Notre pente qui menait aux ruisseaux était abrupte, un bon 60 %. Celle d'en face, plutôt douce. Même dans la septantaine, Grand-mère, descendait et escaladait allègrement cette côte pour la nettoyer. Notamment pour éclaircir les framboisiers qui poussaient sur une portion du flanc. Nous disions d'ailleurs qu'elle était « chevreux » (terme qui évoque autant la chèvre qu'il désigne en fait le cerf de Virginie). La descente menant au Bocage puis aux nouveaux ruisselets est au moins aussi abrupte et celle en face nettement plus douce. La pente est tout aussi dangereuse. Pourtant, je répugne encore à y installer l'escalier prévu depuis le début. Enfant, le bord des ruisseaux et le boisé derrière chez mon oncle Maurice ou celui au confluent des ruisseaux étaient des refuges. J'y étais ailleurs, dans un autre monde, tranquille, loin des rumeurs du village, à l'abri des regards et des bruits. Depuis près de trois ans, je me réfugie maintenant au Bocage quelques heures chaque jour où je suis à la campagne. Un escalier faciliterait trop l'accès. Oh, je finirai bien par le construire. Je crois cependant que j'installerai auparavant une barrière qui rappellera qu'il faudra demander permission pour entrer ainsi en mon jardin secret.

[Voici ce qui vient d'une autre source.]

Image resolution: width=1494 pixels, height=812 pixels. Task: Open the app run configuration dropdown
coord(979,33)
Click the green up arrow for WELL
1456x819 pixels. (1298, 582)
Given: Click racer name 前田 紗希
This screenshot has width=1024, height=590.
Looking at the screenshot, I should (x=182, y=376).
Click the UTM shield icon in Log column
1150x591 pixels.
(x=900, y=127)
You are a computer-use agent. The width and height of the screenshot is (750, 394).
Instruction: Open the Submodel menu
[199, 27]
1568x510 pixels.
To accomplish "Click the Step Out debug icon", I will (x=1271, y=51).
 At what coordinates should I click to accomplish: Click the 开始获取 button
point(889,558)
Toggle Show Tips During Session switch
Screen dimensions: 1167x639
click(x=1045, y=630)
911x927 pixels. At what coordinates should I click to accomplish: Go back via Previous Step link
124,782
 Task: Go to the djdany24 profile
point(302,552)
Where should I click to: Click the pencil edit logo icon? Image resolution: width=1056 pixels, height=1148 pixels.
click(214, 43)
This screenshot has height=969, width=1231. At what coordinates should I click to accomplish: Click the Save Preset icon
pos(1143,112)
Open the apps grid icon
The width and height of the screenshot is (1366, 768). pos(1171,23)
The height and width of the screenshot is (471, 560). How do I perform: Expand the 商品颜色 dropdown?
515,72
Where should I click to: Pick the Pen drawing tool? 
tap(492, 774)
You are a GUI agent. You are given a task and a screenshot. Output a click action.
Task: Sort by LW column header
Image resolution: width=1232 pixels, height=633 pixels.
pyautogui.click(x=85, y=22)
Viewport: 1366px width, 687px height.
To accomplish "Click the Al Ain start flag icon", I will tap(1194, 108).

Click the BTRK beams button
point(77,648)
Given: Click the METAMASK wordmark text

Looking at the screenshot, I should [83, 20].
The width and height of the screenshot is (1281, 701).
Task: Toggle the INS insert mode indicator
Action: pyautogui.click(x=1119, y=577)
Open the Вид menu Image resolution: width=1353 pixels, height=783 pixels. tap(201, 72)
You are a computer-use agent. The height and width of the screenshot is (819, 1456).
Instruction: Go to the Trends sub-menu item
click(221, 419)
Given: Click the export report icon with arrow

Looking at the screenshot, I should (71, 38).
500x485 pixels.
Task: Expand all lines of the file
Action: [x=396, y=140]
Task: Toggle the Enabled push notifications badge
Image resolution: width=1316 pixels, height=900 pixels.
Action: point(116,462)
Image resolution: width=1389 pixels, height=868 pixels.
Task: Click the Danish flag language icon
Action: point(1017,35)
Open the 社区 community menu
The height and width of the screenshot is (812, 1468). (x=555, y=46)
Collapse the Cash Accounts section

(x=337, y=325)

Mon oncle Maurice entaillait au printemps les érables derrière chez lui pour en recueillir la sève sucrée. Le Bocage est une érablière à bouleau jaune. La première grande platebande que je comptais y implanter sera entièrement couverte de pétasites. Or justement, derrière chez mon oncle, il y avait des talles de rhubarbes que nous machouillions crues en en cassant le goût suret avec du sucre.

Les tous premiers arbustes que j'ai planté au Bocage sont des sureaux blancs (sambucus canadensis) en version indigène et dorée (variété 'aurea'). Or, le tout premier alcool que je me souviens avoir pris enfant est le vin de sureau de Grand-mère. Il y avait une talle de sureaux à la limite de la terre. Leurs fruits, cueuillis en août, produisait un vin sucré et sirupeux que pouvait apprécier le palais d'un enfant. J'ai planté des sureaux blancs, des rouges (sambucus pubens - image ci-contre) et suis à ma troisième tentative d'en implanter des à grappes (sambucus racemosa, variété 'Sutherland gold').

Mon amour du jardinage est lui-même un cadeau de Grand-mère. Elle m'a appris à jardiner au potager de mes parents, et à son grand potager à elle. Elle m'a appris à prendre soin des glaïeuls, des plantes spectaculaires, très aisées à faire pousser et qui fleurissait en aout, à temps pour mon anniversaire. J'ai toujours aimer travailler la terre, la toucher, la creuser, la bêcher, l'amender, la biner. J'ai toujours aimer prendre soin des plantes.

Bref, plus ou moins inconsciemment, je reconstituais avec le Le Bocage le paysage et le refuge de mon enfance et retrouvais les gestes familiers et à travers eux, mes racines.

Pour Noël, j'ai offert à ma mère de choisir les cinq fleurs ou plantes qu'elle préfèrait le plus parmi la cent cinquantaine d'espèces que j'ai retenues. C'est à partir de son choix que je vais faire mes prochaines plantebandes. À la présence Grand-mère donc, s'ajoutera donc celle de Maman.